Could you copy every entry exactly, with nothing changed?

───── Records supplied ─────

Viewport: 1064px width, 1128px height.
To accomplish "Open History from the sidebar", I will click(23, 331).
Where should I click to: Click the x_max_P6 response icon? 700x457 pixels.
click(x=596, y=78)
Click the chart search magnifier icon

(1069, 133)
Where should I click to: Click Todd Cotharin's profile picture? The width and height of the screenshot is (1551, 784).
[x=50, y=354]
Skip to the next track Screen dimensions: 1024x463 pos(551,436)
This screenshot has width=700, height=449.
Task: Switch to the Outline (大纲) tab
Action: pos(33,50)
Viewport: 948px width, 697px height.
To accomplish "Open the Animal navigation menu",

─────

Exercise response:
Viewport: 1064px width, 1128px height.
To accomplish "Open History from the sidebar", I will click(23, 331).
Where should I click to: Click the x_max_P6 response icon? 700x457 pixels.
click(x=596, y=78)
Click the chart search magnifier icon

(1069, 133)
Where should I click to: Click Todd Cotharin's profile picture? The width and height of the screenshot is (1551, 784).
[x=50, y=354]
Skip to the next track Screen dimensions: 1024x463 pos(551,436)
This screenshot has width=700, height=449.
Task: Switch to the Outline (大纲) tab
Action: pos(33,50)
Viewport: 948px width, 697px height.
To accomplish "Open the Animal navigation menu",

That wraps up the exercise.